With the exception of Death by Captcha, most of the companies that solve CAPTCHAs did not respond to my requests for comment. The company advertises its ability to solve many common types of CAPTCHAs, as well as its ability to help people around the world solve CAPTCHAs for them, stating that “anyone who wants to work can solve CAPTCHAs for us. We can resolve the issue,” he said, then declined further questions about his location or revenue. Those workers. He is the highest earning Polish user in the world on Kolotibablo in the last 7 days, during which time he has solved over 106,000 reCAPTCHAs. The user earned a total of $110.45.
CAPTCHA Capture
The future of CAPTCHAs may look different than the image and text questions we’re used to. John Langford believes that the result of a manual CAPTCHA test is probably just one of several signals that providers use to determine humanity, and that it’s probably not a very important signal. he said.
Langford believes CAPTCHA is worth the sacrifice. Yes, they are annoying. And he said he failed the CAPTCHA just like the rest of us. But “to me, CAPTCHAs seem like a necessary evil,” he says. “Either you pay for your account or there’s some kind of barrier to full automation. … I think it would be nice to be able to give people something.” [for free] To help them get through the day. ”
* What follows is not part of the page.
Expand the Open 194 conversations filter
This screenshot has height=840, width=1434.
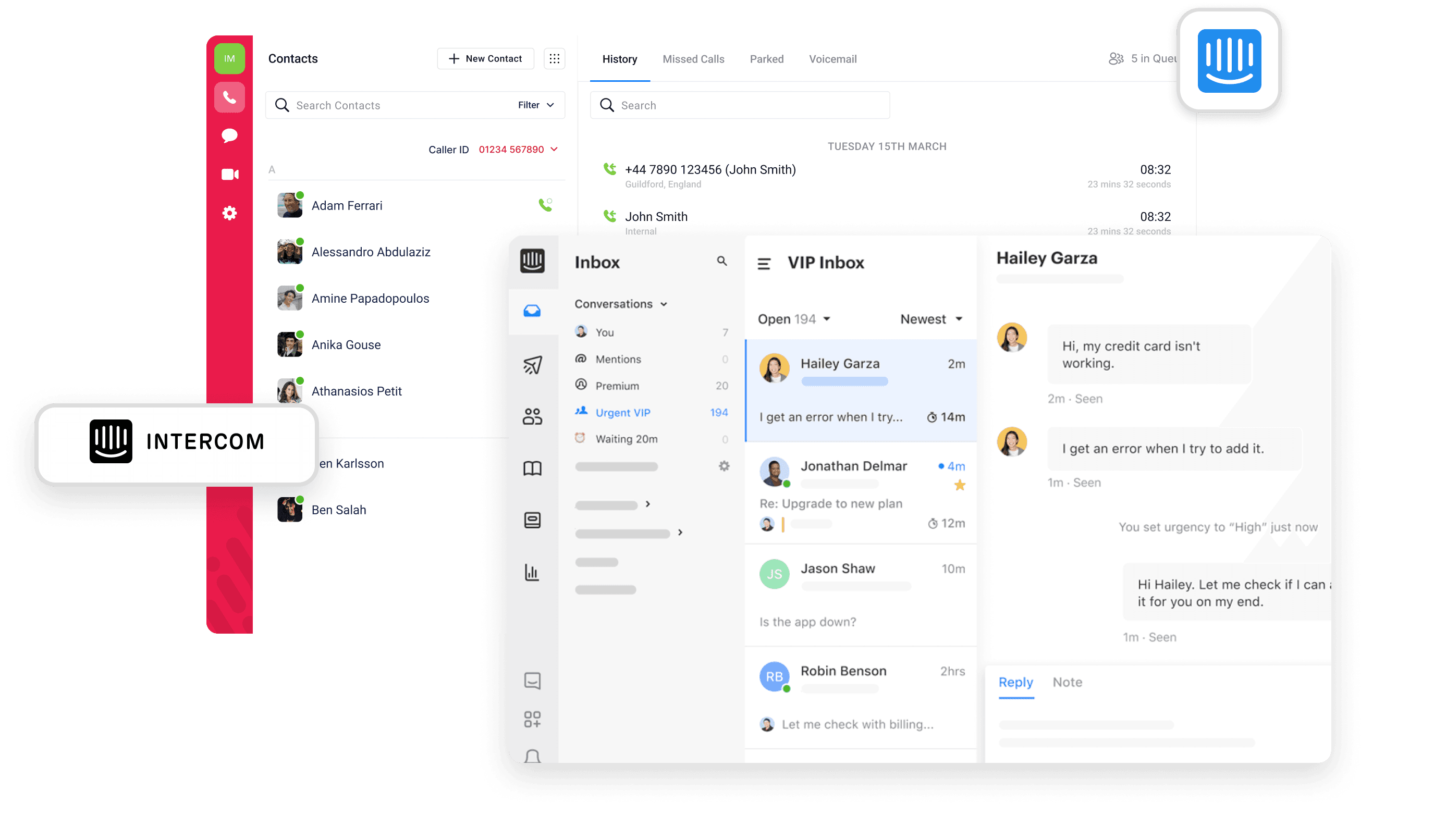coord(793,318)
However, given the prevalence of CAPTCHA farms and the potential for continued advances in machine learning, it is unclear how long this effect will last. Perhaps the main value right now is getting millions of answers to the questions companies choose (Where is the traffic light? What does a spoon look like?) that will influence the composition of future AI products. It’s ability.
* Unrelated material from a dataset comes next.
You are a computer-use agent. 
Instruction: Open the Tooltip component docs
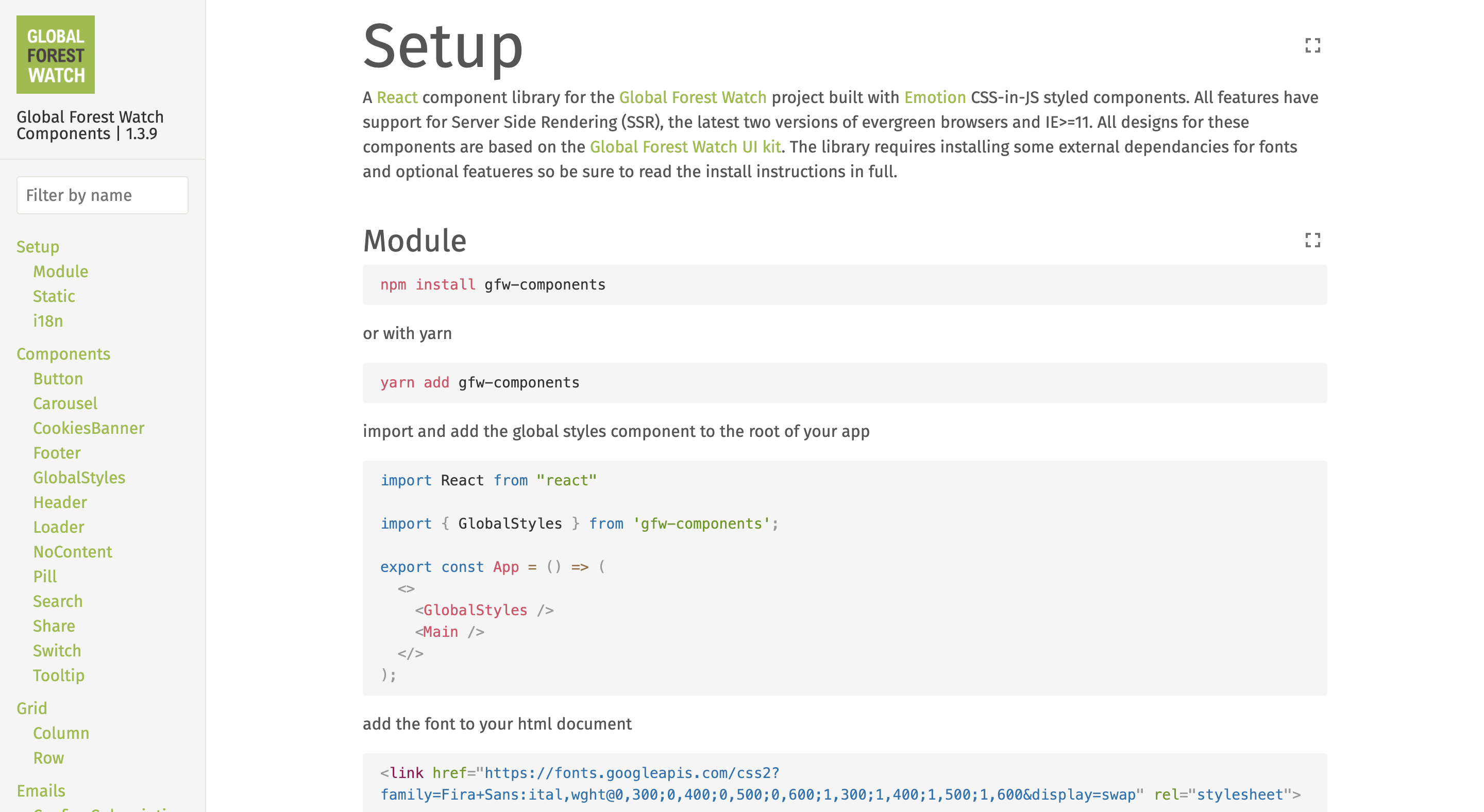pyautogui.click(x=59, y=675)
CAPTCHA farms have been around for at least a decade. But they are part of a broader trend of using low-wage labor to solve technology problems. As we step into a brave new world where AI is rampant, I wonder if there will ever be a day when technology facilitates the availability of cheap labor, rather than fostering a fully autonomous future. I think so. Until then, it’s back to working on CAPTCHAs. However, it is to prove my humanity.